If you have ever tried to use POSIX-based programs to process VOS structured files, you may have encountered some restrictions or seen some behavior that you didn’t understand. In this post I will try to explain what’s going on.

VOS supports 4 types of files: sequential, relative, fixed, and stream. The first 3 formats are called “structured” files because the file system keeps track of the record boundaries. The available I/O operations read and write entire records. The last format is called “unstructured” because the record boundaries are implicit; the newline character delimits records. The available I/O operations read and write sequences of bytes.

A POSIX-compliant environment, such as found on a Unix® or Linux© system, only has one native file type, which is calls a “regular file”. The VOS stream file organization is equivalent to a POSIX regular file.

The VOS POSIX runtime environment classifies all 4 types of files as POSIX regular files. So at least in theory, any POSIX program can read or write any of the 4 file types. However, it is not that simple.

Because the POSIX API defines all I/O operations in terms of sequences of bytes, whereas VOS defines I/O operations (on structured files) in terms of sequences of records, the VOS POSIX runtime mediates the difference by buffering up the current record in user space, performing the POSIX I/O operations on the buffer, and then writing the buffered record back out at appropriate points.

If the POSIX program knows the size of each record (say, for a fixed file), and if it reads and writes the exact number of bytes, then the presence of the buffer does not affect the operation, and the mapping of the two types of I/O operations is easy to understand and efficient.

But if the POSIX program is just reading or writing a stream of bytes without regard to the underlying record size, then the mapping of the POSIX semantics to the VOS semantics, while well-defined, is not generally very useful, and is often quite inefficient. Certain operations, such as seeking to a byte position, or rewriting a sequence of bytes that extends across a record boundary, are inefficient at best and impossible at worst.

Then there is the matter of the handling of newline characters.

Both a POSIX regular file and a VOS stream file use the newline character to distinguish a record boundary. However, VOS records in structured files typically do not contain any newline characters. For example, when a VOS editor (e.g., edit, emacs, or line_edit) creates a new sequential file, each record contains one line of text. But the record does not end in a newline character. By convention, the programs all assume that a sequential file that contains text has an implicit newline at the end of each record. The same holds true for relative and fixed files. But here is an important point: no attribute of any file (VOS, Unix, structured, or unstructured) records whether the file contains text or binary data.

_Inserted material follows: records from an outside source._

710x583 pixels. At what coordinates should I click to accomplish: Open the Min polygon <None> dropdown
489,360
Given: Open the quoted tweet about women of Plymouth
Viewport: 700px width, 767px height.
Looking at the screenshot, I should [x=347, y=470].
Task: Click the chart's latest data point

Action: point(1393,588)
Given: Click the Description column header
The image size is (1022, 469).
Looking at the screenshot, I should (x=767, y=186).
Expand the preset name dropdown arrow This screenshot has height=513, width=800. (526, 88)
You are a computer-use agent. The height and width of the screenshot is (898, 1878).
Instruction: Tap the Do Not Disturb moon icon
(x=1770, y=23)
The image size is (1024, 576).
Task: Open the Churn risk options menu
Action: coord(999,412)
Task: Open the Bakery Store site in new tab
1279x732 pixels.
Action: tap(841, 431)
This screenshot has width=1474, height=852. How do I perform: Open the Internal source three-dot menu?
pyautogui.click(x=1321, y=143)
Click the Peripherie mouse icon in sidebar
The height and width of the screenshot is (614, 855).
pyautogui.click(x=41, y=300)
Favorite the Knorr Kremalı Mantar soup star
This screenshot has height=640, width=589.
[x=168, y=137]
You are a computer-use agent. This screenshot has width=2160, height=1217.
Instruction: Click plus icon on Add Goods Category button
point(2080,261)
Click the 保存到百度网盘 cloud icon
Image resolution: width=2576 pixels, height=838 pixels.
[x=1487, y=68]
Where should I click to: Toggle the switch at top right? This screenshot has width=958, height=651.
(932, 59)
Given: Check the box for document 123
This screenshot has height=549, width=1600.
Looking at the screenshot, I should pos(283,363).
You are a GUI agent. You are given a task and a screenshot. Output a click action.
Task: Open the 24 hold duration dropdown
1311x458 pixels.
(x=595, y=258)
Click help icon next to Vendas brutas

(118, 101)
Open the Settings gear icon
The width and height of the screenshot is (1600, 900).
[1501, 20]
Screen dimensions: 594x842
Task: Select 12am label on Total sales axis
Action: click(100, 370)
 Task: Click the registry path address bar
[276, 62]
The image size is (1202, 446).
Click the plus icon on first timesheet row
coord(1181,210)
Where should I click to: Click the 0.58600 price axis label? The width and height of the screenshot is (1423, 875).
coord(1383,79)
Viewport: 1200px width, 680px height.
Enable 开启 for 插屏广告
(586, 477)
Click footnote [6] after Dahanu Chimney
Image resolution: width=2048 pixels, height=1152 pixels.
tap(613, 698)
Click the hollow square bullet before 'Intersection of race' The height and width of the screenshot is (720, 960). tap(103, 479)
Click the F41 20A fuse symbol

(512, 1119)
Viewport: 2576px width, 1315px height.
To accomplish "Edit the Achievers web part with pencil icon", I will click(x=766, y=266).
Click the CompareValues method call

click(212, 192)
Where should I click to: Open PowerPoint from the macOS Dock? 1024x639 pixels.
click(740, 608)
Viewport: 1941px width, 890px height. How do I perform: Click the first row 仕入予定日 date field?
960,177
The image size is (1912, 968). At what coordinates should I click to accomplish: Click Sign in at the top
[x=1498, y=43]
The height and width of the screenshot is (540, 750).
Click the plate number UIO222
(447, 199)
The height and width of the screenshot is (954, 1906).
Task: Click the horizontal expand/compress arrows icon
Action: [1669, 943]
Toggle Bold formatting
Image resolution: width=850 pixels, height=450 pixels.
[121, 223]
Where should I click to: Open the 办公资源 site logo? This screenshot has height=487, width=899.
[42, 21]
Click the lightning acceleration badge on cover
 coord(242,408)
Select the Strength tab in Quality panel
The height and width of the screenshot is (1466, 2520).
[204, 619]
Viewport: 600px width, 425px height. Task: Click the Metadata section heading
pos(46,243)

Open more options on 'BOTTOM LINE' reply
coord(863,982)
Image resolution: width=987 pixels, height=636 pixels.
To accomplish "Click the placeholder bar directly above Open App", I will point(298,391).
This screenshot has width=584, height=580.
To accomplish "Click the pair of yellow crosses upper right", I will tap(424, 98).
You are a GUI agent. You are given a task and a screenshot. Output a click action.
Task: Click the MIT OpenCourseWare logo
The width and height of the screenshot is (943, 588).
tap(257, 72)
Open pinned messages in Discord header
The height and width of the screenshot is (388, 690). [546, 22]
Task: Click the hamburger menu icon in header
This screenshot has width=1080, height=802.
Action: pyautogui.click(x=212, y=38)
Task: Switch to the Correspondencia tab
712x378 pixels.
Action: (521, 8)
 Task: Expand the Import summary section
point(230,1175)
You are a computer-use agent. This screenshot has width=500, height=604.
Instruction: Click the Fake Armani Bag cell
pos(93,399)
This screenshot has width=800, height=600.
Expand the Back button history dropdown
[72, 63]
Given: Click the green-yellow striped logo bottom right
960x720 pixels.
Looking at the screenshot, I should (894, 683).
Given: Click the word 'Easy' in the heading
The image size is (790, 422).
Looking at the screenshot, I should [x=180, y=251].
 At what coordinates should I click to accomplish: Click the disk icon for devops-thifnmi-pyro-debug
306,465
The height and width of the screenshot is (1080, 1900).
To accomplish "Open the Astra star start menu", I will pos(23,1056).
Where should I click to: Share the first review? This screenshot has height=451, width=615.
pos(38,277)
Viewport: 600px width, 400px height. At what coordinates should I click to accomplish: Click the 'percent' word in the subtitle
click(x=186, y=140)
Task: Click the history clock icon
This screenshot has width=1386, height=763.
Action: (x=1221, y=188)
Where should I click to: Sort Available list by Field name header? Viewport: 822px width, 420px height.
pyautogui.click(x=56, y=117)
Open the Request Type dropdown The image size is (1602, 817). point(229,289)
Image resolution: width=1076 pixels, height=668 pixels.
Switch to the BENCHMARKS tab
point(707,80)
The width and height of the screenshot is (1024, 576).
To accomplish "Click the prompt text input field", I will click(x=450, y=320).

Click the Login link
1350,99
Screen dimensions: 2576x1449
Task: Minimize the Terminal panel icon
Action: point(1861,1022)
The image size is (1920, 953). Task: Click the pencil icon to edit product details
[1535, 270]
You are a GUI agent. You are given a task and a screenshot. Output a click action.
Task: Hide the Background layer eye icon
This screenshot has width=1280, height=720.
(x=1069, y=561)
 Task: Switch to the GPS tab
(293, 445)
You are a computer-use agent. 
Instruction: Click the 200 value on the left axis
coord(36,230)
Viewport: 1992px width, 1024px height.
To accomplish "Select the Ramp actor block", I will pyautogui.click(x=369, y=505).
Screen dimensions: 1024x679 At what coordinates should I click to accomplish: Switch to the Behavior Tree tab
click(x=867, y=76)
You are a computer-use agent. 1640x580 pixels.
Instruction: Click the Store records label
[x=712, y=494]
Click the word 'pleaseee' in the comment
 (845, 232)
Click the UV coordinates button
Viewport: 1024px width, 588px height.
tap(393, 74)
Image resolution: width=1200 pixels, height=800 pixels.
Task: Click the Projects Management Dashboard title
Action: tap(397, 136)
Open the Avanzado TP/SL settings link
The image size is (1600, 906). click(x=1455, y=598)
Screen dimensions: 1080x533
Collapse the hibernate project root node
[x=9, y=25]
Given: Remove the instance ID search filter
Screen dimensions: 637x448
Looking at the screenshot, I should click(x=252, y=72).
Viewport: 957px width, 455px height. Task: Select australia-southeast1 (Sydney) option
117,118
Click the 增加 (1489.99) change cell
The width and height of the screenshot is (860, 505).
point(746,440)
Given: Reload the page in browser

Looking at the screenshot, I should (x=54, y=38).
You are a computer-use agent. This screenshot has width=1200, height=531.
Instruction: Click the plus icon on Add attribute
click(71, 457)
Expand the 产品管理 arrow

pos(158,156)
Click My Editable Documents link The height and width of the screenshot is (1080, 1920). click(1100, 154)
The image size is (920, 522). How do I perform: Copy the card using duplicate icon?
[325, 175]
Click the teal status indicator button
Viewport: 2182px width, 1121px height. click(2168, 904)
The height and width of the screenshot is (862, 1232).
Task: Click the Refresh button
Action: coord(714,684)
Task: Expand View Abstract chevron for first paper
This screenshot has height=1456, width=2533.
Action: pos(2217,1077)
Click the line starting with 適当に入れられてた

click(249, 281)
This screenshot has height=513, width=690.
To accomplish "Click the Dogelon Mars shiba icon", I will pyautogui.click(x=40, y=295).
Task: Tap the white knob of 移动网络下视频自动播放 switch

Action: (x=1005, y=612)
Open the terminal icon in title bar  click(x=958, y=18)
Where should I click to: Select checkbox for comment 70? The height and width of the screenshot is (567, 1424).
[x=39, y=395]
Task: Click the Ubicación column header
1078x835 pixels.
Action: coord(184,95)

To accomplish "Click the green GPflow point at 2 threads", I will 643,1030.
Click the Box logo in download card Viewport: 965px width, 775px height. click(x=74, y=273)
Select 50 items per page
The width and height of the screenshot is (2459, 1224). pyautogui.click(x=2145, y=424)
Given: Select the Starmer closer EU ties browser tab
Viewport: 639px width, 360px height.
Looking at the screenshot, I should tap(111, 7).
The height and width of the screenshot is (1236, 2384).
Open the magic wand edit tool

The distinction is left up to the programs that access the file.

This situation creates something of a quandry for the VOS POSIX runtime. It needs to know whether a VOS structured file contains text or data in order to know whether to append a newline to each record or not. If the file contains text, it should append a newline. If it contains data, it should not append a newline.

The answer is that the VOS POSIX runtime depends on the caller to provide this information. By default, the POSIX runtime treats structured files as if they contain text, and appends a newline; a caller can explicitly request this behavior by providing the O_TEXT opening mode. A caller that wants to treat a VOS structured file as containing data must supply the O_BINARY opening mode. These two modes are mutually exclusive; if you specify one of them, you must not specify the other one. These modes are not needed for stream files, and so are ignored in this case.

For the language lawyers who are reading this post, let me quickly note that both O_TEXT and O_BINARY are extensions to the POSIX standard; they are not defined by POSIX itself. They are typically only present on operating systems that distinguish between text and binary files (as VOS does), or have a special end-of-line convention (as Windows does; using CR-LF).

By policy, when Stratus ports POSIX-based software to OpenVOS, we modify it to exclude the use of FIXED and RELATIVE files, and we restrict SEQUENTIAL files to read-only access. We also assume that all sequential files contain text. In our experience, these rules make it practical to use either STREAM or SEQUENTIAL files as input to POSIX programs, while avoiding the inherent inefficiencies of trying to perform byte-oriented operatings on SEQUENTIAL output files.

In summary, the best approach is to stick to using only STREAM files (for input or output) and SEQUENTIAL files (for input of text only) with POSIX-based programs. If you have binary data in structured file, write a small program to copy it into a stream file, and then use the stream version of the file with POSIX programs. If you have text data in a FIXED or RELATIVE file that you wish to process with POSIX programs, copy the file into a STREAM file first.